研究課題/領域番号 |
21K10502
|
研究機関 | 長崎県立大学 |
研究代表者 |
竹内 昌平 長崎県立大学, 看護栄養学部, 講師 (80432988)
|
研究期間 (年度) |
2021-04-01 – 2025-03-31
|
キーワード | 新型コロナウイルス感染症 / 時空間的な集積性 |
研究実績の概要 |
本研究の目的は、感染症の流行に対し、1)事前の感染症流行対策に活用できそうな社会的・地理的要因を探っていくこと、2)潜在的なリスクを可視化することを通し、「感染症対策を優先的に行う地域を決めることができるか?」といった問いに答え、有効な公衆衛生行政に結びつけることである。 今年度は、長崎県の新型コロナウイルス感染症(COVID-19)を対象として、主に地理的要因として、離島という条件が感染症の侵入・流行を妨げる要因となりうるかどうかを検討することを目的に研究を行った。昨年同様、長崎県環境保健研究センターと長崎県における流行のデータを共有し、患者の時空間的な集積性について検討した。 特にデータ全体(2020年3月~2022年8月)を通して、時間的な集積性を検討した場合、壱岐、対馬、上五島を含む1つのクラスターしか検出されなかった。本データは、流行の第8波までを含んでいるが、特に第8波の影響が大きく、細かく流行を分けて検証する必要性が示された。実際に流行を細かく分けて検証すると、例えば第3波では、壱岐(2020年12月~2021年1月)と五島(2021年1月)にそれぞれ1カ所のみで構成されるクラスターが検出された。また第5波では、五島(2021年8月~9月)1カ所のみのクラスターと壱岐、対馬、上五島の3カ所で構成されるクラスター(2021年8月)が1つずつ検出された。五島はどちらも独立したクラスターを作っており、離島等条件が孤立性の高い流行を招いた可能性を示している。
|
現在までの達成度 (区分) |
現在までの達成度 (区分)
3: やや遅れている
理由
新型コロナウイルス感染症の流行の影響などで遅れた分が残っており、引き続きやや遅れているを選択した。
|
今後の研究の推進方策 |
引き続き、長崎県環境保健研究センターとのやり取りを行いながら、残りのデータ収集を行いつつ、基本再生産数、実効再生産数といった流行の指標について推定を進める。また、今年度の離島における流行の時空間的集積性を含め、流行のリスクを可視化していくことを予定している。
|
次年度使用額が生じた理由 |
初年度の新型コロナウイルス感染症の流行の影響で、実施可能な部分を選択的に実施し、次年度使用額が発生した。令和6年度は、データ整理のためのアルバイト雇用などで使用する計画となっている。
|
備考 |
本ページの「調査・研究一覧」参照 今年度の早いうちに本研究課題について、独立したページを作成する予定。

[集めたデータ]
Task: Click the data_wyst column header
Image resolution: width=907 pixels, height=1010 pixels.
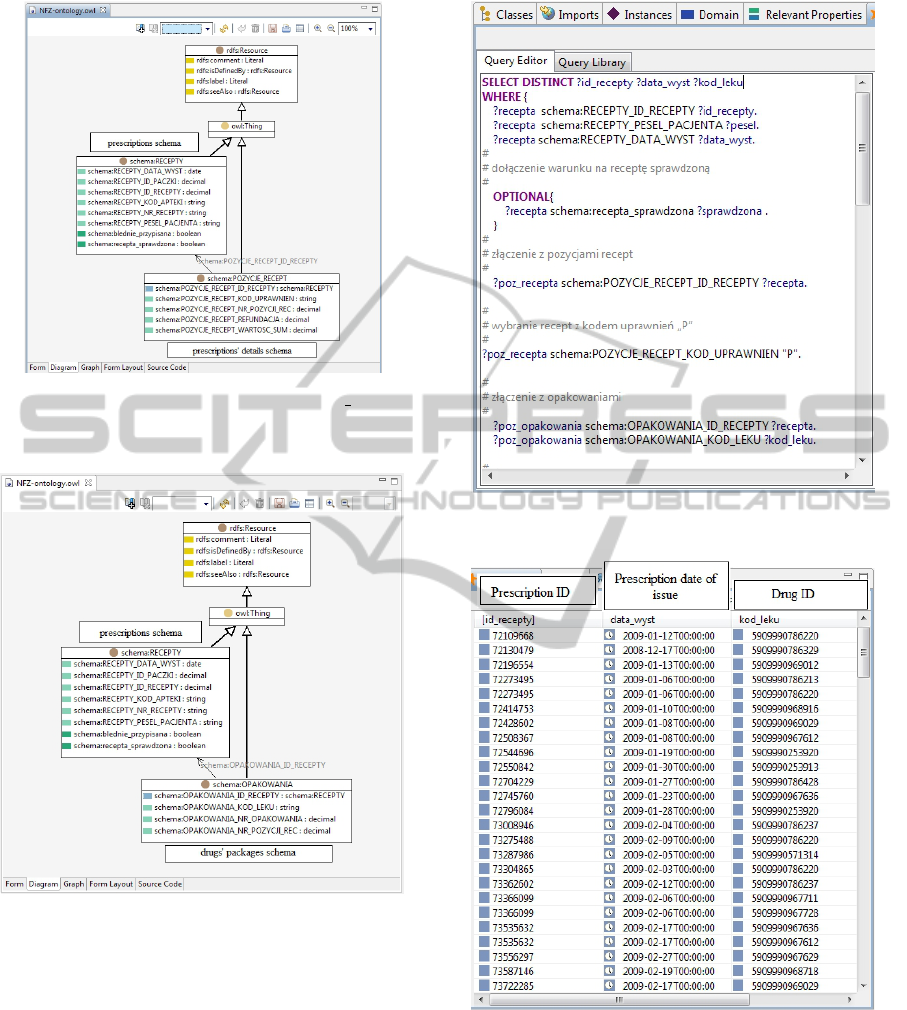Action: [632, 619]
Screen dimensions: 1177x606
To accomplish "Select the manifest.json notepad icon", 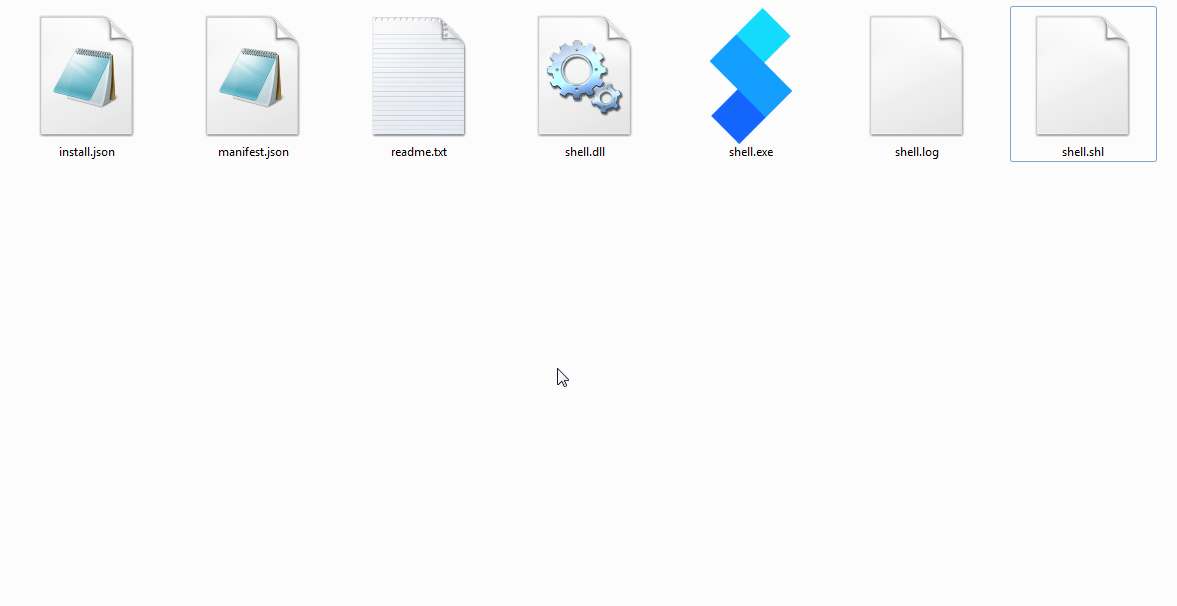I will (x=252, y=74).
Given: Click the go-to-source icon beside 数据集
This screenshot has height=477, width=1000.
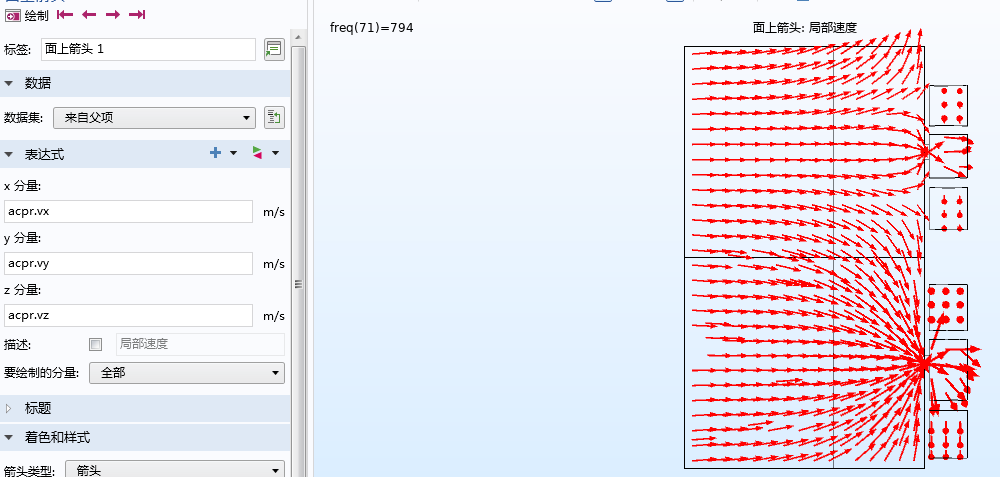Looking at the screenshot, I should point(273,118).
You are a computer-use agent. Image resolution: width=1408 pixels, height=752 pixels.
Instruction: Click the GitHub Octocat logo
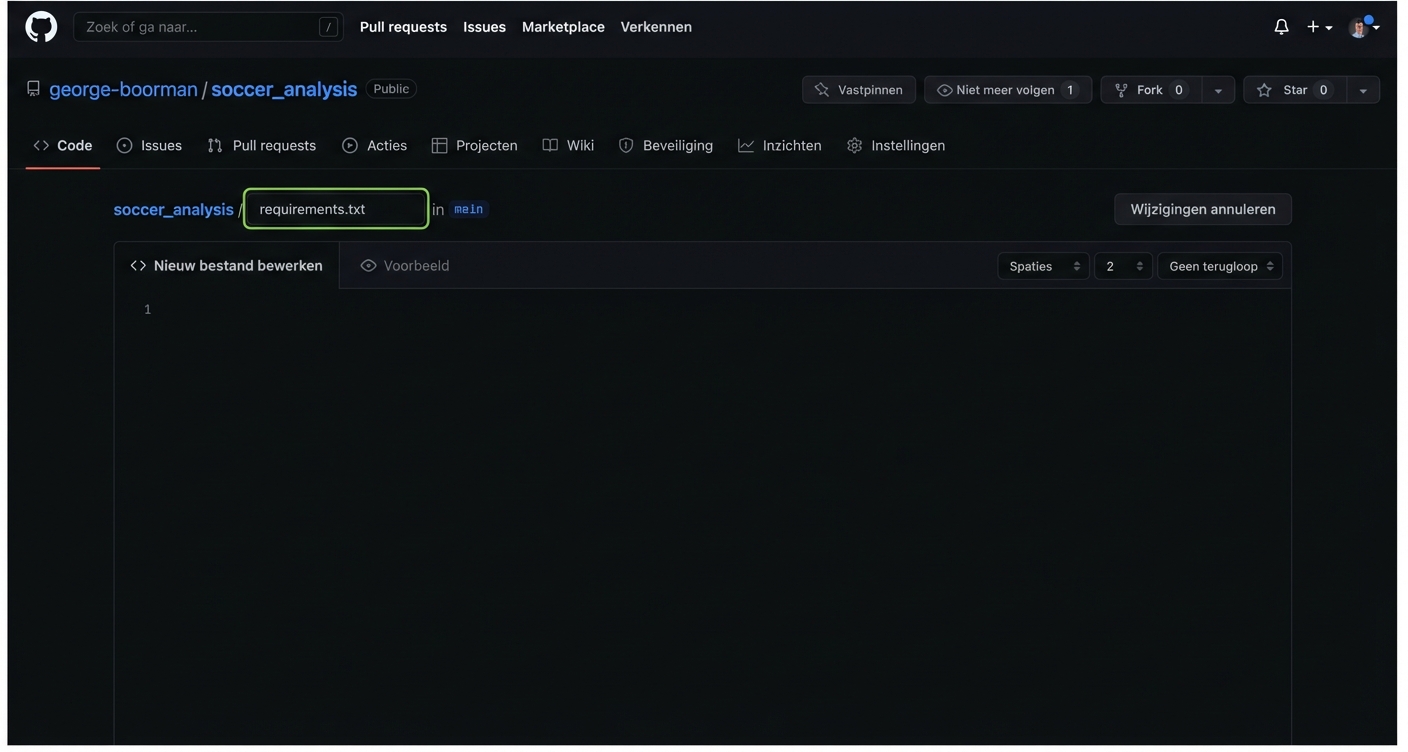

やること: 研究報告の中で、クラスターが検出された場所として挙げられている地名をすべて書き出してください。

回答欄: 壱岐、対馬、上五島、五島